For some, getting in a fight is as easy as going to the Locker Room and having a couple of drinks. But for those more civilized, there is an easier way of getting hit in the face.

Enter the MMA Club, where students can learn and practice various mixed martial arts techniques from around the globe.

Though it unofficially began last year, junior education major Zach Husk helped make MMA Club an official campus organization this summer. “It was a lot of hard work. I had to write up a constitution, come up with club rules, and organize our election procedure,” Husk said.

“Last year we only had three or four members, but now we have eight or nine regulars and we often have 10-12 people show up,” he said.

Husk put in countless hours over the past nine months learning techniques, watching videos, reading books and talking with professionals, but even he is still a beginner. “There is just so much out there. Even I would get my butt kicked by someone who knows what they’re doing.”

Although the club has brought in guest teachers, the class is mostly taught by Husk and freshman Aaron Ash. Husk, with a background in wrestling, teaches most of the grappling, while Ash, who has a six-year background in Kung Fu, teaches most of the sparring. “MMA Club is a good way for me to continue what I love to do, but ironically, there is nothing more bonding than fighting,” Ash said.

“People think that it’s just us beating the crap out of each other, but it’s nothing like that. It’s very controlled and safety is our main concern,” Husk said. Even though the sparring is controlled, meaning no one puts in their full force, it doesn’t mean you don’t take a knock or two. Participants are required to sign a waiver, but Husk assures potential participants that injuries are rare.

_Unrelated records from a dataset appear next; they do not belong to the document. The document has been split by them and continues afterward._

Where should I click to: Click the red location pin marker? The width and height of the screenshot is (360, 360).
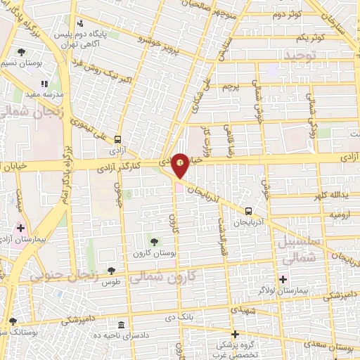[181, 164]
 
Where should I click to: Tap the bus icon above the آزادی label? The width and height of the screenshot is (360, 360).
[117, 139]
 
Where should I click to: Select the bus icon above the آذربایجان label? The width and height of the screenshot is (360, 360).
[249, 210]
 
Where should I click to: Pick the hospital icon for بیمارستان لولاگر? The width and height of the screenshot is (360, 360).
[283, 278]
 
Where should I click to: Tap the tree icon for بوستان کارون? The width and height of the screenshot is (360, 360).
[154, 242]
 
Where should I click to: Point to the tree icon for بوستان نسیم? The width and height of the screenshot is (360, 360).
[22, 51]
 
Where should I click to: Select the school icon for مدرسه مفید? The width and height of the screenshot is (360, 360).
[46, 84]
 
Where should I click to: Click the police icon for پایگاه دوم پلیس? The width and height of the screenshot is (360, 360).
[79, 23]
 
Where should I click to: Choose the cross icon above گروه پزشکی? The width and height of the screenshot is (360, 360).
[235, 334]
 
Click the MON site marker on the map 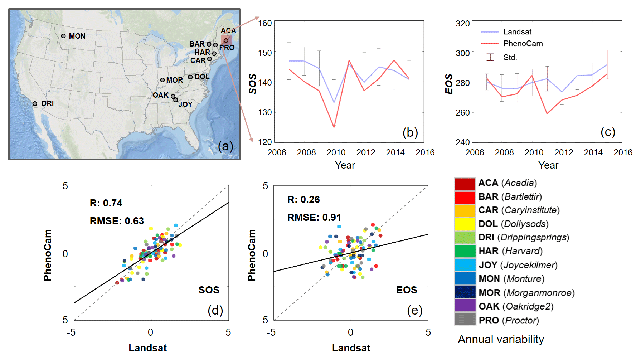(63, 36)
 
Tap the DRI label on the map (47, 103)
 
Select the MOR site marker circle (162, 80)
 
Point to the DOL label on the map (202, 77)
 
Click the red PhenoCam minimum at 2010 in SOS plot (334, 127)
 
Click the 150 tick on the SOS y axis (265, 53)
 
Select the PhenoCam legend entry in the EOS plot (523, 44)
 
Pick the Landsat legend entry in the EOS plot (517, 32)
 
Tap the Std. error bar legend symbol (490, 57)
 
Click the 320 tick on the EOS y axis (462, 24)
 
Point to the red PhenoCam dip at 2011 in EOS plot (547, 113)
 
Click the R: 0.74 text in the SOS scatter (106, 203)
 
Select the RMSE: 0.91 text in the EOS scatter (314, 218)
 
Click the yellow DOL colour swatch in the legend (465, 224)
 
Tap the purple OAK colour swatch (465, 306)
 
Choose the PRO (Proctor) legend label (509, 320)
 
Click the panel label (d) (215, 310)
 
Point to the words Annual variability (501, 339)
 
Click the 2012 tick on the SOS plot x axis (365, 152)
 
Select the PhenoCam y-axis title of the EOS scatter (252, 255)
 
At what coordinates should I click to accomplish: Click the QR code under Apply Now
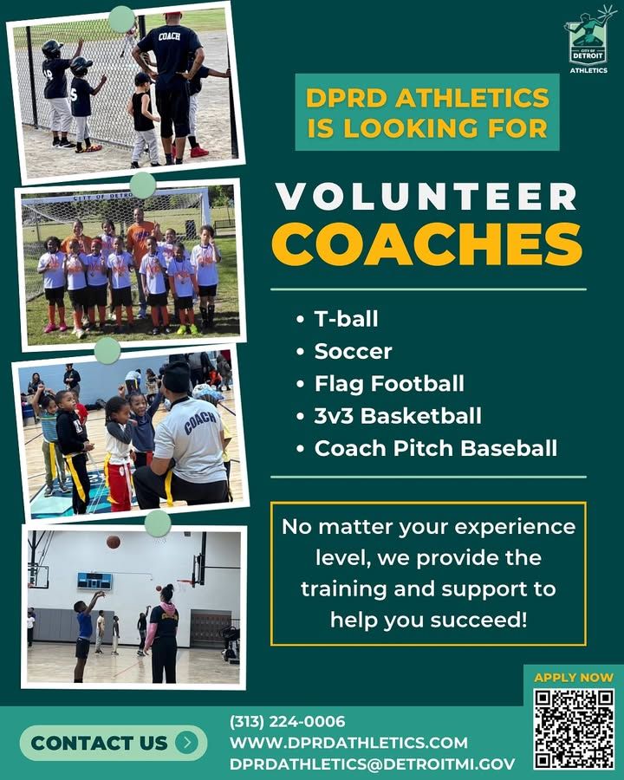pos(575,729)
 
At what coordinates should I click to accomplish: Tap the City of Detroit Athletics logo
pos(588,40)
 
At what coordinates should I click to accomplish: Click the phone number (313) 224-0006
pos(287,721)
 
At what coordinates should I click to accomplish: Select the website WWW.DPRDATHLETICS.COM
pos(348,743)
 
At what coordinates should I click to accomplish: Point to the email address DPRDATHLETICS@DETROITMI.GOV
pos(372,764)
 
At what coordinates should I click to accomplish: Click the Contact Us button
pos(114,743)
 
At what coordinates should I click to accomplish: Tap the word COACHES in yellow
pos(427,244)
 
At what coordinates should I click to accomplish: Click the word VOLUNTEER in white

Each class begins with stretching and a warm-up, followed by an hour of controlled sparring and striking, and then an hour of grappling, where participants learn proper body positioning, different submissions and escapes. Pairs are selected based on skill level as to not make uneven matches.

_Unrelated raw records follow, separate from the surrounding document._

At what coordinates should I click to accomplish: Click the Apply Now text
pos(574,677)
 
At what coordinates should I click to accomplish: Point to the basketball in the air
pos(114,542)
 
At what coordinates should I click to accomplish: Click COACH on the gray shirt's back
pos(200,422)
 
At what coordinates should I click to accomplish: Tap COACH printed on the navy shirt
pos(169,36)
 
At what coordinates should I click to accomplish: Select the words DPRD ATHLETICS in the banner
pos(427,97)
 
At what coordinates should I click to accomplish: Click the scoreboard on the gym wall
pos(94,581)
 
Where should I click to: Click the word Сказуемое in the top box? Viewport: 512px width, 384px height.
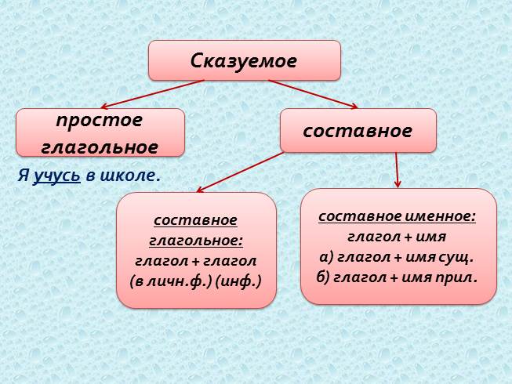click(x=244, y=61)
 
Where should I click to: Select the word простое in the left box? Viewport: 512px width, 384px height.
click(x=100, y=121)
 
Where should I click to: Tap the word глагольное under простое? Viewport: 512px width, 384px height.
click(x=100, y=146)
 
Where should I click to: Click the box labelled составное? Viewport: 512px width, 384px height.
click(x=358, y=130)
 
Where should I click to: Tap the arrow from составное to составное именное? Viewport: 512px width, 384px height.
click(x=398, y=169)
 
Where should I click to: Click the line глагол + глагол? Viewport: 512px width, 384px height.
click(x=196, y=260)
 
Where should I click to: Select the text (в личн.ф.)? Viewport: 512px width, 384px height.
click(x=173, y=280)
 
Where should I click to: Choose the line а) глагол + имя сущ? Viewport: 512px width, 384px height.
click(x=398, y=256)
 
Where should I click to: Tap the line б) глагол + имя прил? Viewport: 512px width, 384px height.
click(x=398, y=277)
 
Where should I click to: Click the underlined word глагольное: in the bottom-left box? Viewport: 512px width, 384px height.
click(x=196, y=240)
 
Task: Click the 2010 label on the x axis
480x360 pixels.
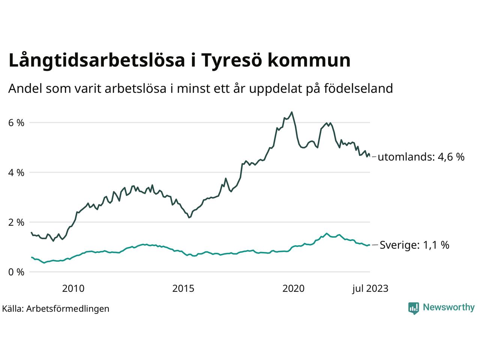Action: pyautogui.click(x=73, y=288)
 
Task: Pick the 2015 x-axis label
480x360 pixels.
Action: pyautogui.click(x=183, y=288)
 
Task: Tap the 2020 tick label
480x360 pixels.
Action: pyautogui.click(x=294, y=288)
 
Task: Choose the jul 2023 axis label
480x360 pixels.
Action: pyautogui.click(x=370, y=288)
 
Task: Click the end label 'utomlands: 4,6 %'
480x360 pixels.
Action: pyautogui.click(x=421, y=157)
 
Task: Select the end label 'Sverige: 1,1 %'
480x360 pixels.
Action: pyautogui.click(x=414, y=245)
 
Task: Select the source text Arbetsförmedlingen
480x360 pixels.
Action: pyautogui.click(x=68, y=309)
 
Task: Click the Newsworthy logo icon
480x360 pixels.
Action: pyautogui.click(x=413, y=308)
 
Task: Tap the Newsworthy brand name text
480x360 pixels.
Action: pyautogui.click(x=448, y=308)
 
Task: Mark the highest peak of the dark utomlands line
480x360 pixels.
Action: pyautogui.click(x=292, y=112)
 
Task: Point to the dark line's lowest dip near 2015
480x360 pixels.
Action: pyautogui.click(x=189, y=218)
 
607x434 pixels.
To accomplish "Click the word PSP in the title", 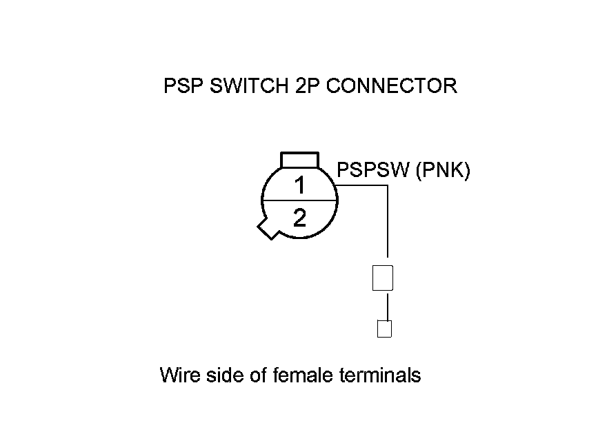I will pyautogui.click(x=183, y=86).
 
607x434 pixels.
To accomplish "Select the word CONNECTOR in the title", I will pyautogui.click(x=390, y=86).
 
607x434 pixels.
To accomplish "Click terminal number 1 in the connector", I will pyautogui.click(x=299, y=185).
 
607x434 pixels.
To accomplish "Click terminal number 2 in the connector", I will pyautogui.click(x=299, y=218).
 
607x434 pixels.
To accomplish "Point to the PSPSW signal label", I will pyautogui.click(x=372, y=170).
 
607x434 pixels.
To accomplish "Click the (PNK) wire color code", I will pyautogui.click(x=443, y=170).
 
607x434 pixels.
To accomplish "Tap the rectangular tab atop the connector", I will pyautogui.click(x=299, y=160).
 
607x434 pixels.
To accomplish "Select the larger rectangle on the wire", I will pyautogui.click(x=382, y=278).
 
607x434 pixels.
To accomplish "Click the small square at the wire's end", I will pyautogui.click(x=384, y=329).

A common question asked is “why?” but there are a variety of reasons that people participate. “I do it to better myself. It develops great discipline and a strong sense of confidence when looking at how far I’ve come,” Husk said.

The club meets Tuesdays and Thursday at 10 p.m. in the DBRC and all students are welcome. “People are welcome to come and go as they please,” says Husk, “Even if you’re not comfortable participating, you’re always welcome to come and watch.”